Zbrodnia wstrząsnęła Nepalem
Na wieść o największej tragedii w historii nepalskiej monarchii, cały kraj pogrążył się w żałobie, a do stolicy ze świata zaczęły napływać kondolencje i wyrazy współczucia. Jednakże chaos informacyjny, brak rzetelnych doniesień na temat masakry, a także późniejsze nieścisłości w śledztwie sprawiły, że nie wszyscy uwierzyli w oficjalną wersję zdarzeń w królewskim pałacu.
Na zdjęciu ambasador Indii wpisuje się do księgi kondolencyjnej.
Teorie spiskowe
Po śmierci prawie całej rodziny królewskiej tron przypadł Gyanendrze, niepopularnemu bratu króla Birendry. Ulica aż huczała od plotek, że to żądny władzy Gyanendra oraz jego syn Paras przygotowali cały zamach, a pomagać im w tym mógł indyjski wywiad (niektórzy dodawali, że jeszcze CIA).
Z takim rozwojem wypadków miał przemawiać fakt, że królewski brat był nieobecny na feralnym przyjęciu, a jego żonie, córce i synowi, choć byli na spotkaniu, udało im się ujść z życiem.

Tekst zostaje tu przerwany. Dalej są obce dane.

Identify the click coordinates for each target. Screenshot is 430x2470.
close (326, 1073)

Jeden ze świadków, nepalski żołnierz, twierdził, że widział martwego Dipendrę w jego sypialni zanim zaczęła się masakra. Z kolei bliski doradca księcia miał utrzymywać, że książę mógł zrezygnować z tronu dla miłości, ale nie mógłby zrobić takiej potworności.
Na zdjęciu Gyanendra w czasie ceremonii koronacji.
Początek końca monarchii
Niepopularność nowego króla Gyanendry, a także jego nielubianego przez Nepalczyków syna Parasa, który automatycznie stawał się następcą tronu, wywołała w kraju gwałtowne zamieszki. Wydarzenia z 1 czerwca podkopały autorytet monarchii i stały się początkiem jej końca. Siedem lat później, w maju 2008, została oficjalnie zniesiona, a Nepal przekształcił się w republikę federalną.